Repeat each entry as written and leave the images out of the copy.

[[ Given data open ]]

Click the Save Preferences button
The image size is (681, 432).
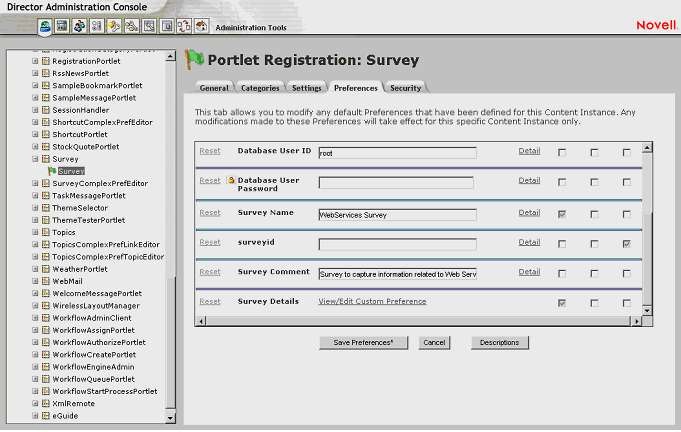[x=363, y=343]
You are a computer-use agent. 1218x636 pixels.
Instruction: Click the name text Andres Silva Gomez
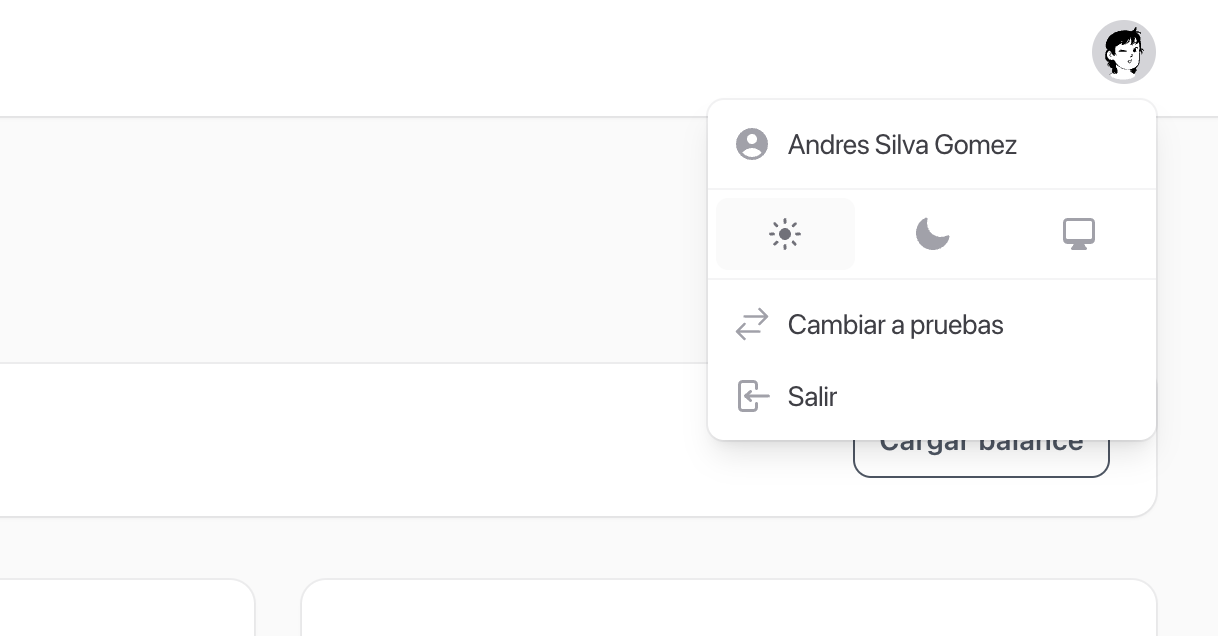902,145
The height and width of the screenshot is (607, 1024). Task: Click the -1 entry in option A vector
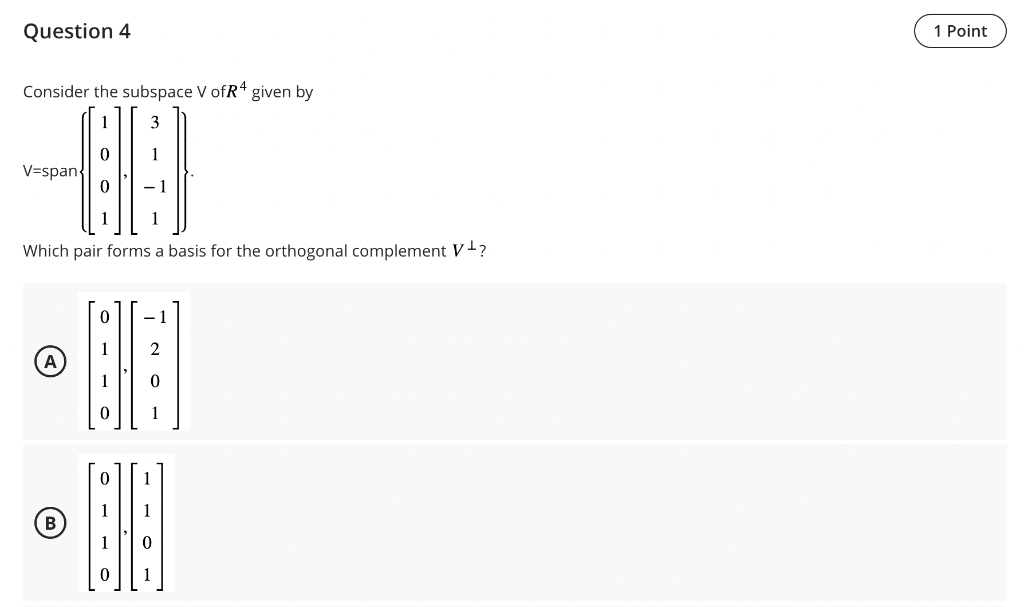pyautogui.click(x=155, y=316)
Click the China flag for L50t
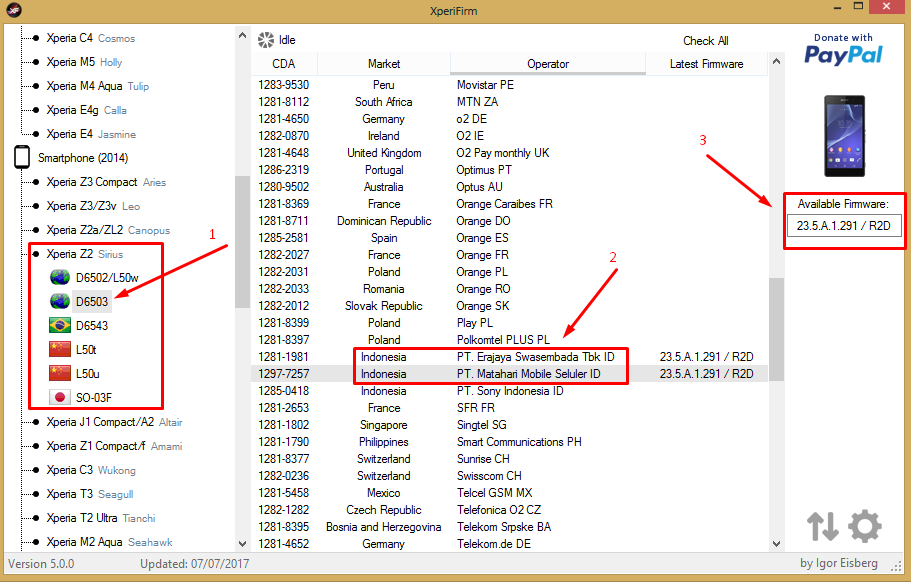 [60, 350]
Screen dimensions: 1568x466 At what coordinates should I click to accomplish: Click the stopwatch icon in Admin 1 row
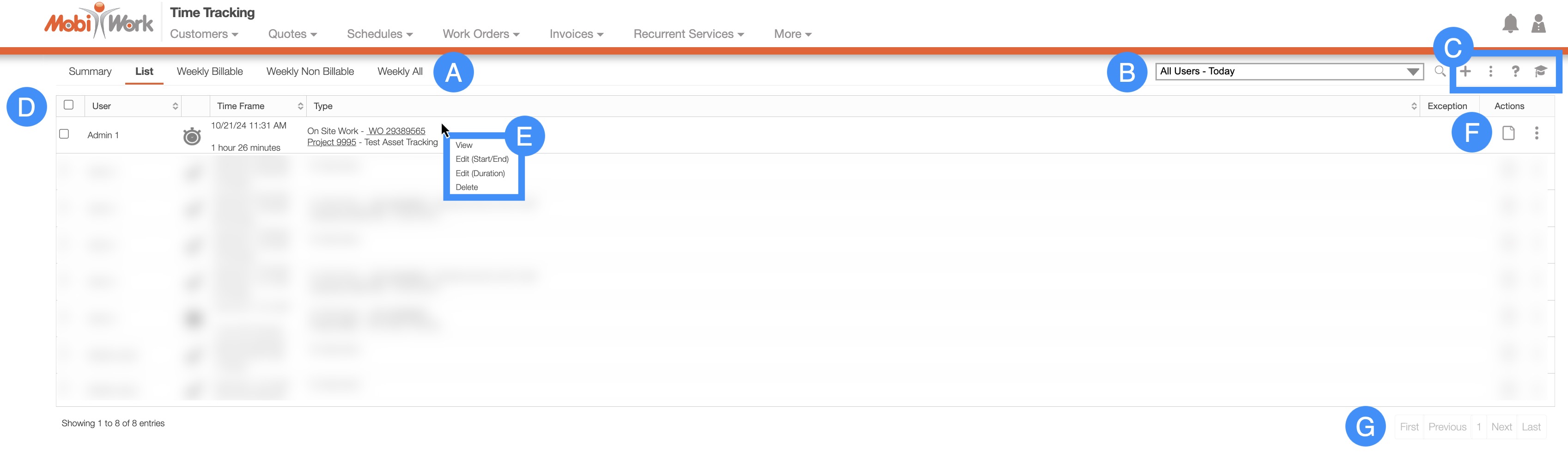coord(192,136)
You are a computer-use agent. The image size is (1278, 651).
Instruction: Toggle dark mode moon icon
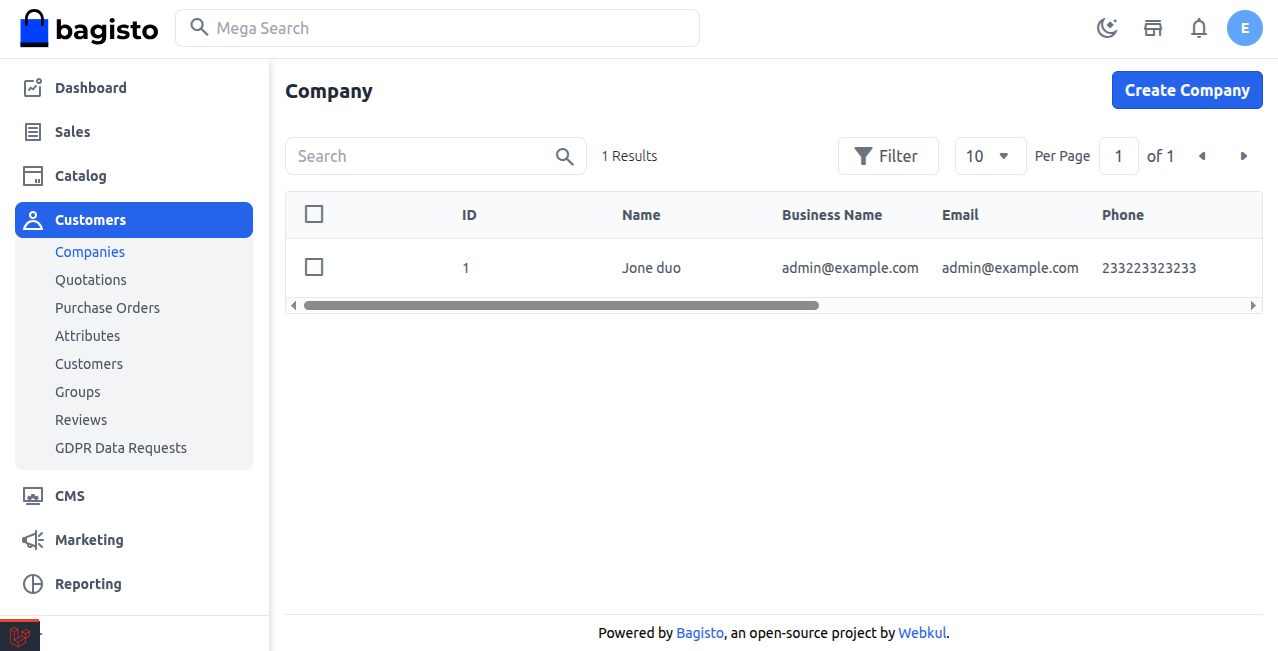point(1107,28)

[[ Given data closed ]]

> **Solution to this exercise**
Click the Save Preferences button
The image size is (681, 432).
[x=363, y=343]
You are a computer-use agent. 1218x636 pixels.
Instruction: Click the name text Andres Silva Gomez
902,145
The height and width of the screenshot is (607, 1024). Task: Click the -1 entry in option A vector
pyautogui.click(x=155, y=316)
Click the China flag for L50t
 [60, 350]
Screen dimensions: 1568x466 At what coordinates should I click to accomplish: Click the stopwatch icon in Admin 1 row
coord(192,136)
You are a computer-use agent. The image size is (1278, 651).
Instruction: Toggle dark mode moon icon
point(1107,28)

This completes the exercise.